War vet Douglas Ray sued Allergan for failing to warn about the risks of Botox injected into muscle tissue to treat hand tremors that led to brain damage.
During trial, the defense argued that Allergan could not have unilaterally printed a black box warning without FDA approval. The plaintiff’s attorney, Ray Chester, agreed not to argue that Allergan should have used a black box label, and agreed to limit his arguments to the contention that Allergan should have displayed more prominent warnings on its label.
In closing arguments, Chester told the jury that Allergan should have put its warnings “right up front in the label” in “big, bold letters.” Allergan’s attorney objected that Chester made hand gestures that suggested a boxed warning.
The trial judge, U.S. District Court Judge Robert Payne, did not see the hand motions and overruled the objection. After the trial, at Allergan’s request, the judge reviewed a courtroom security video.

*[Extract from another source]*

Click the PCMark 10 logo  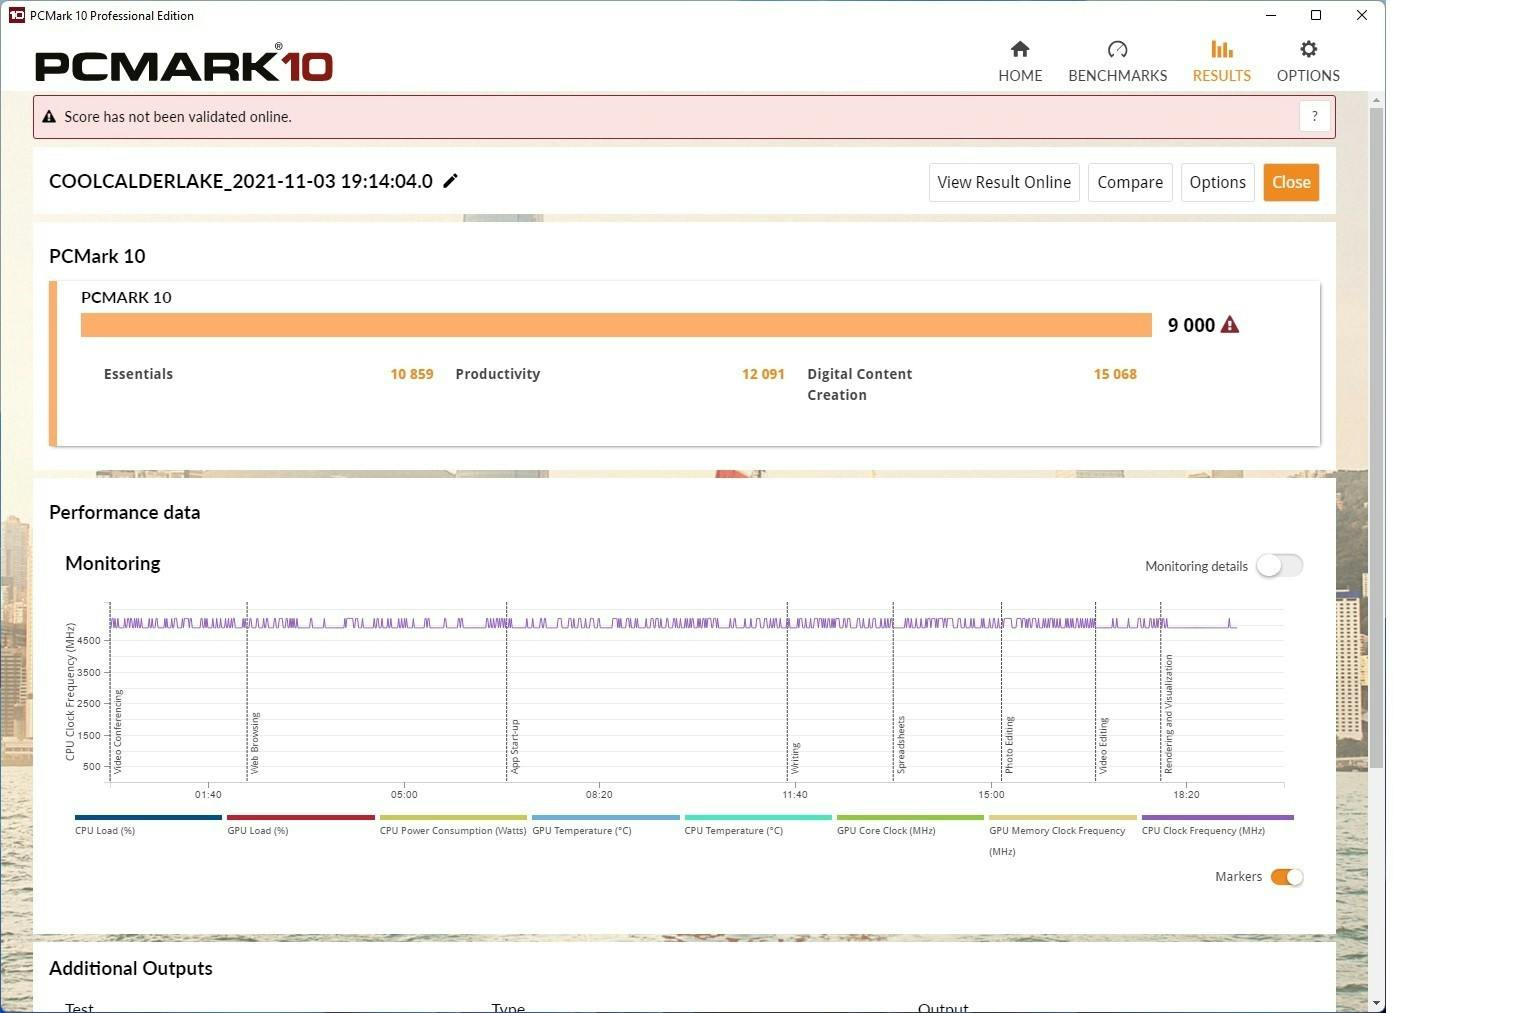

In a 32-page decision, the judge said that although the videotape was “not definitive,” he should have instructed the jury that Allergan could not have printed a black box label on its own without first going to the FDA.

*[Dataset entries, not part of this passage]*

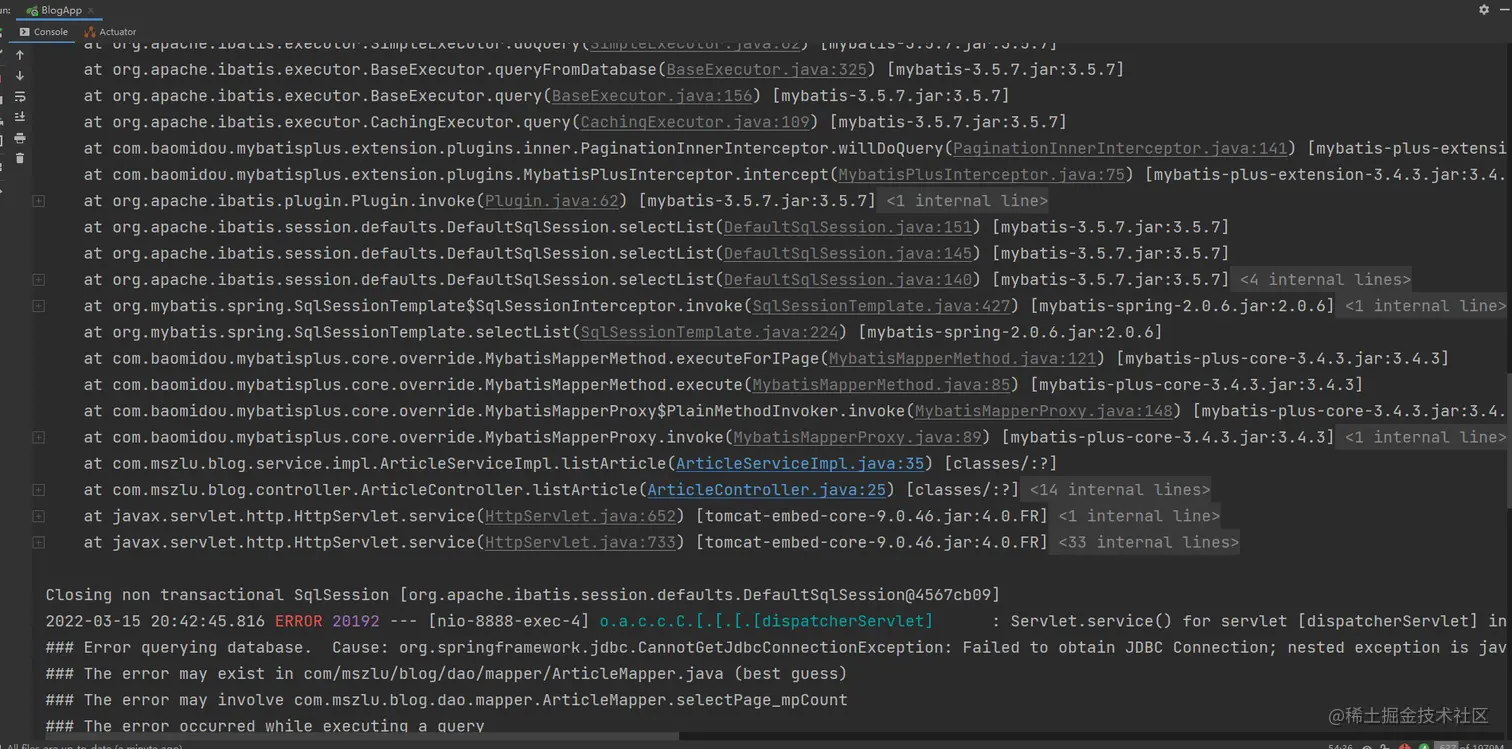Screen dimensions: 1512x749
Task: Expand the 4 internal lines fold
Action: pyautogui.click(x=1325, y=280)
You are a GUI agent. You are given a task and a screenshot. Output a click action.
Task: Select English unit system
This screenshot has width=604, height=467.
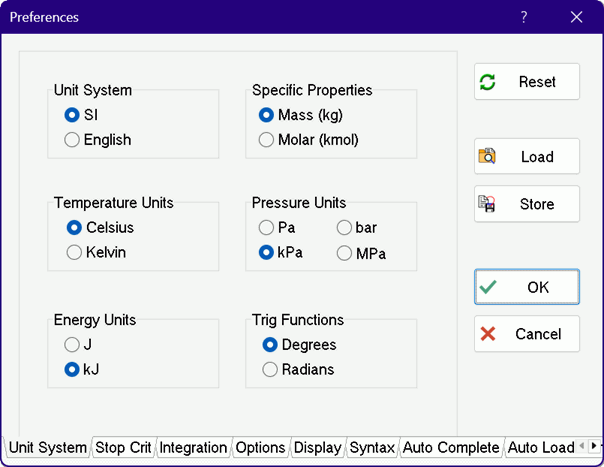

The judge also ordered a new trial on the grounds that Chester broke the “golden rule” by asking jurors “Can you imagine?” after describing when his client first realized he could no longer walk, talk or think right, even though the defense did not object at the time.
After the ruling Chester said, “I wasn’t trying to draw a black box. The jury couldn’t care less about a black box and a $212 million verdict certainly didn’t turn on hand gestures.”
Chester said on retrial he will ask the jury to award more in actual damages and less in punitive damages than the first time around. The first jury awarded $12 million in compensatory damages; its $200 million punitives award faced a state law cap of $350,000.
Chester also said he plans to use new evidence that emerged since the first trial that he says supports his argument that Allergan delayed informing U.S. doctors of the risks of Botox years after it warned doctors in Europe.
“The reason they didn’t send Dear Doctor letters in the U.S. until two to three years [after my client was injected] was because they were concerned about sales. We found an email that backs that up,” Chester said.
Allergan’s attorney, Ellen Darling of K&L Gates in Irvine, Calif., did not immediately return a call for comment.